My truck has 265's now on 16" rims and 3.55 gears; but I want to increase the size to at least 285's and 4.10/4.30 ratio, which will require a very slight lift to maintain the wheel well clearance I have now.
I don't use my truck a lot, but it tows a 20-28ft boat, snowmobiles, 7x16 enclosed trailer, atv's, general duty I would say.
I have 37's now and it towed my 18ft boat fine. When I upgraded to a 26ft boat, that wasn't very fun to tow at highway speeds. I am waiting for new rims and tires to come in, going with 35's this time around.
If you are looking to maintain the E rated tires, Nitto is one of very few that make them in a 315 size.
I considered that but I have an 8 inch lift which would look funny with 33inch tires.
I plan on taking a few leaves out of the front to bring it down an inch or two, but for now it is staying at 8.
The E rated tires generally hold 65psi and thus will flex less and make for a more stable towing platform.
I run 235/85s on the front, and 285/75s on the rear to have a decent mix of cargo capacity, mileage and controllability. Wider tires up front will follow ruts and take more persistent correction to keep them in a straight line. The pizza cutters just roll with it.
I run 235/85s on the front, and 285/75s on the rear to have a decent mix of cargo capacity, mileage and controllability. Wider tires up front will follow ruts and take more persistent correction to keep them in a straight line. The pizza cutters just roll with it.
Is your tire rotation plan just left to right and vice-versa?
Tire rotations aren't 100% needed unless your vehicle has uneven wear issues. You may be able to get a few thousand more miles if you rotate, but on a dedicated hauling vehicle it's pretty pointless. The tires will typically dryrot long before the tread wears out.

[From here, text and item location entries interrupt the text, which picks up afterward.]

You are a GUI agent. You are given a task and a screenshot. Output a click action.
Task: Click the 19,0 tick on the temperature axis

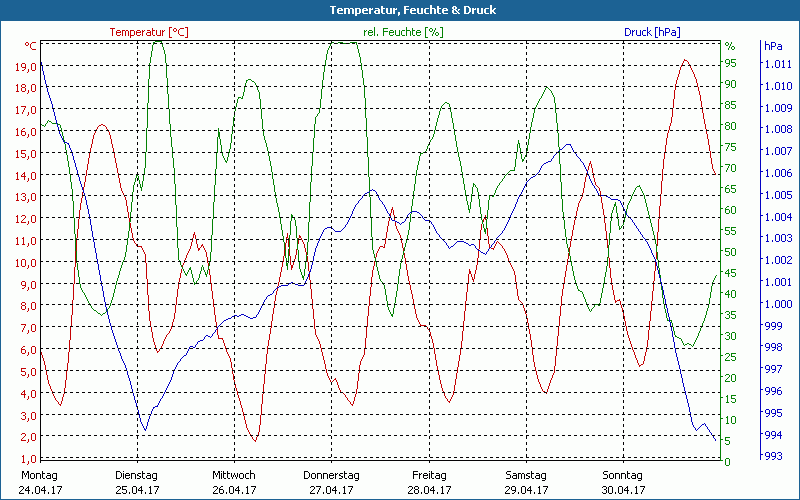click(27, 67)
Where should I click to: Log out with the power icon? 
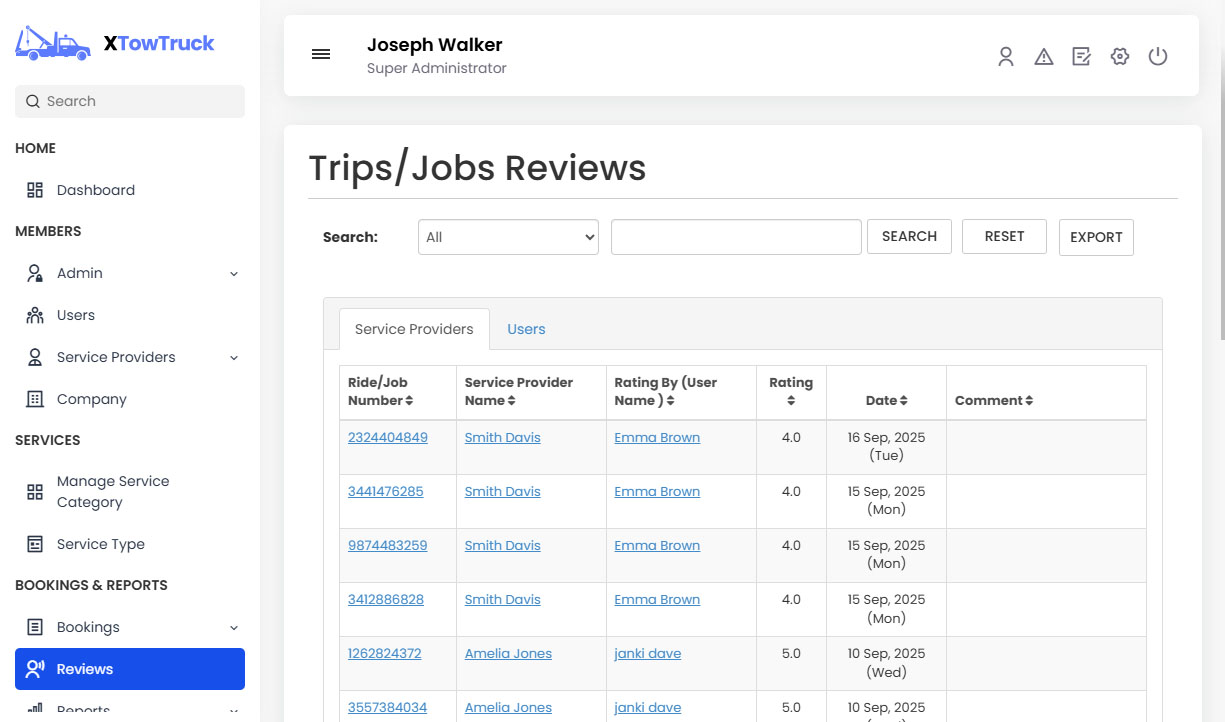[1157, 57]
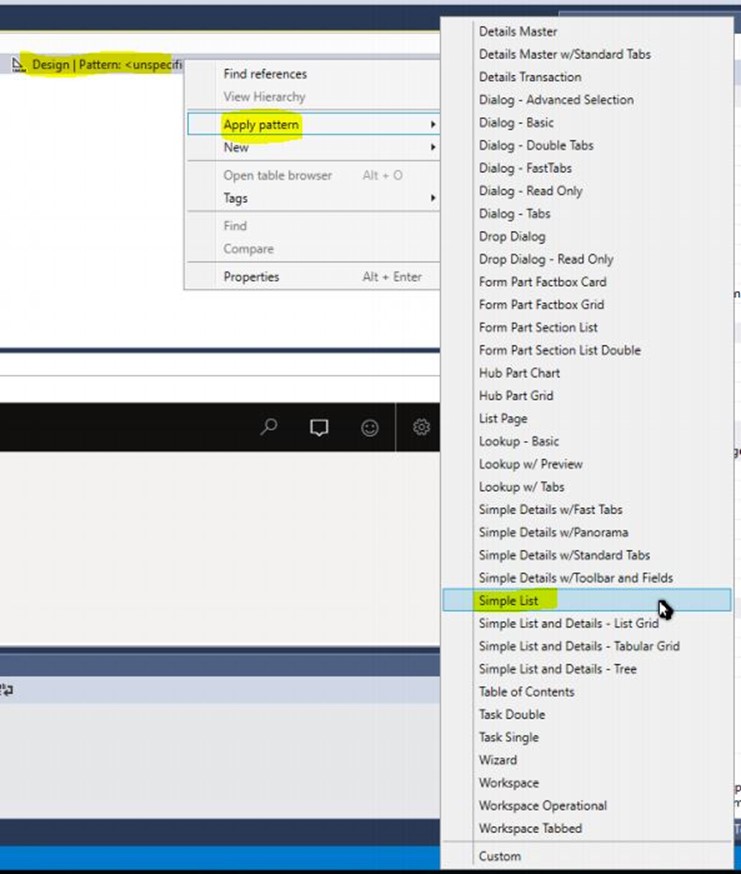Select Find references in context menu
This screenshot has height=874, width=741.
pos(265,74)
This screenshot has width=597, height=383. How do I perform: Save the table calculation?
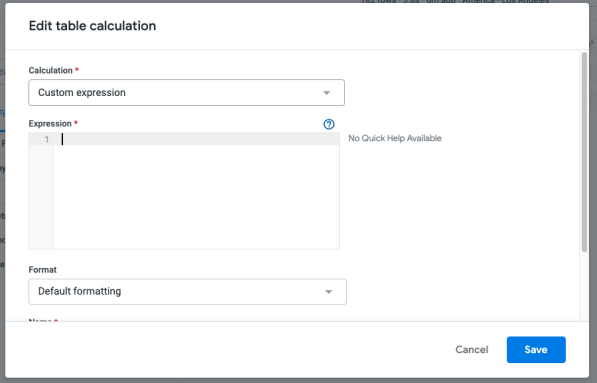click(536, 349)
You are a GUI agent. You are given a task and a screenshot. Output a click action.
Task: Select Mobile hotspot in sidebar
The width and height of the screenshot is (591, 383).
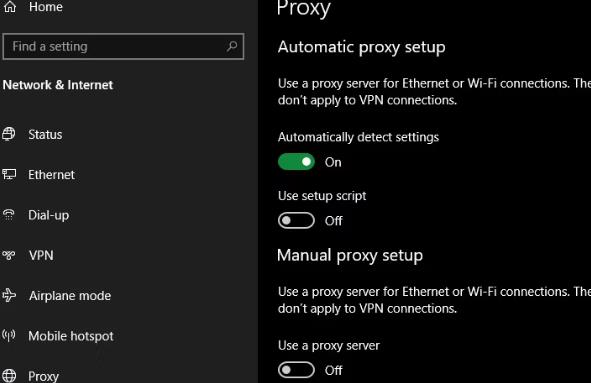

I run 35's with 3.73s on my truck. It does just fine with the DP Tuner. I've towed our 5th wheel through the Rockies and all over Texas and it has never skipped a beat.
Unfortunately my truck is missing what it takes to use a tuning module....the diesel engine...ha ha. I guess I don't need bigger tires...they just look cool! I'd love to do a rev.shackle kit and 315's, but then gears would be more of a must and people would complain even more how hard it is to step into my truck!
Tire rotations aren't 100% needed unless your vehicle has uneven wear issues. You may be able to get a few thousand more miles if you rotate, but on a dedicated hauling vehicle it's pretty pointless. The tires will typically dryrot long before the tread wears out.
That's exactlly why I dont' bother with rotations on the motorhome. I replaced all 6 tires on it this year, the front ones before I left for my 11k mile 8 week trip. The old ones were dated 1996 and were badlly cracked in the tread and side wall, I still waited for them to get bald tho before replacing. And bald they were lol.
4 cheap back tires, Hercules only lasted 5 years before being bald all 4 of 'em!
I always figured that every inch of extra tire height drops your towing ability 3-5%. So those 40" swampers make a truck about half as strong as it was with stock tires. But it looks cool...
Haha they DO look cool! The way I figure it, a taller sidewall just by nature creates more flex. I drive a lot for work, and the guys I see doing any serious hauling with 3/4 or 1 ton trucks never have monsterous tires. I know there are a lot of guys that tow with 37" tires and do just fine, but to do it the RIGHT way, there's a lift, alignment, re-gear, etc...and that unfortunately is not in my budget.
Yeah I think the sidewall has a lot to do with it too. I looked at going to 20" rims and 35" E rated tires by Toyo, but they were way to expensive compared to 17" tires.
I don't get it. The outside diameter is the same, just the sidewall size is different. I would think the 20" should be cheaper because it has a smaller sidewall and therefore less rubber.
Shorter the sidewall is, thicker it must be. That`s why low pro tires are more expensive than normal tires. They use more rubber to make low profile tires than they do with normal tires.